L’Amie prodigieuse, ou la Ferrantemania

Faire plus longtemps la sourde oreille au phénomène « L’Amie prodigieuse » de Elena Ferrante aurait été difficile. A moins de vivre dans une grotte. Heureusement ! Car ce livre vient de rejoindre mon panthéon livresque.

J’avoue que les premières pages de L’Amie prodigieuse furent difficiles. J’ai douté (un instant) du bien-fondé des avis. Pas longtemps. Il m’a fallu le temps de m’imprégner de l’atmosphère – colorée, puissante, vivante, – et de me familiariser avec nos deux héroïnes : Elena et Lila, deux petites filles de la banlieue de Naples, si complexes et habitées, si ardentes qu’elles en sont presque terrifiantes (Lila surtout). Elles, si fascinantes, m’ont envoûtée. Autour d’elles gravitent leur quartier, leurs familles et amis, une espèce d’arrière-plan turbulent et bariolé, comme un instantané de l’Italie dans tous ses excès.

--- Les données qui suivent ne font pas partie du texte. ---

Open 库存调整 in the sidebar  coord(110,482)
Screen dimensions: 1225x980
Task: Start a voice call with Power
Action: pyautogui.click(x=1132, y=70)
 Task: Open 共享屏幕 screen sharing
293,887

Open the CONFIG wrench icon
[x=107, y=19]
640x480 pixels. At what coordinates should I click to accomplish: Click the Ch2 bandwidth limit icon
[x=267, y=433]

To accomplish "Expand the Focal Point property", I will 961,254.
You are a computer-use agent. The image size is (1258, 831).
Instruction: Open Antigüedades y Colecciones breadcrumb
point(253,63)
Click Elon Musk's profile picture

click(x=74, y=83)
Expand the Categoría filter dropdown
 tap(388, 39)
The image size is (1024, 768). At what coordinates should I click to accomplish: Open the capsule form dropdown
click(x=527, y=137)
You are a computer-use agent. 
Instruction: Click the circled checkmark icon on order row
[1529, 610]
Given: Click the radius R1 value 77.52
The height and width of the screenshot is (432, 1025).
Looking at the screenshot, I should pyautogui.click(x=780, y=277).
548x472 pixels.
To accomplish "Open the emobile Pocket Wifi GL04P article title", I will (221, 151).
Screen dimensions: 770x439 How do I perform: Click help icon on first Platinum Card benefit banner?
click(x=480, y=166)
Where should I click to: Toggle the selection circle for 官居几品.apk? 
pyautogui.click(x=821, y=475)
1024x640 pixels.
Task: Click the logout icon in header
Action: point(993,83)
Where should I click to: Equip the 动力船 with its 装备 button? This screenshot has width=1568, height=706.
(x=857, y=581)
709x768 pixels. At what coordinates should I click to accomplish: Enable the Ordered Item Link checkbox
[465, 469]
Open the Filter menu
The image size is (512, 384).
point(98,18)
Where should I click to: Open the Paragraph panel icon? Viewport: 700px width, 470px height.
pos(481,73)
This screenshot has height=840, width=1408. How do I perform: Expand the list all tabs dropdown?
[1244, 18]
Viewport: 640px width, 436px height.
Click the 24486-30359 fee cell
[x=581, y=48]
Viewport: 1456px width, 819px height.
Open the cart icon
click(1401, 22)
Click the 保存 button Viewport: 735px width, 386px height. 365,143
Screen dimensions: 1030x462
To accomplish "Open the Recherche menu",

Surtout, l’écriture est prodigieuse. Mélodieuse. Chaque mot est juste. Comme une évidence. Pourtant, quelle complexité, quel travail ! L’histoire est révélée sans obstacles, sans heurts, comme une rivière qui s’écoule, inéluctable, imperturbable. Comme si l’écriture ne pouvait plus être contenue.

Nul besoin d’en dire plus, lisez ce phénomène incontournable. C’est un ordre.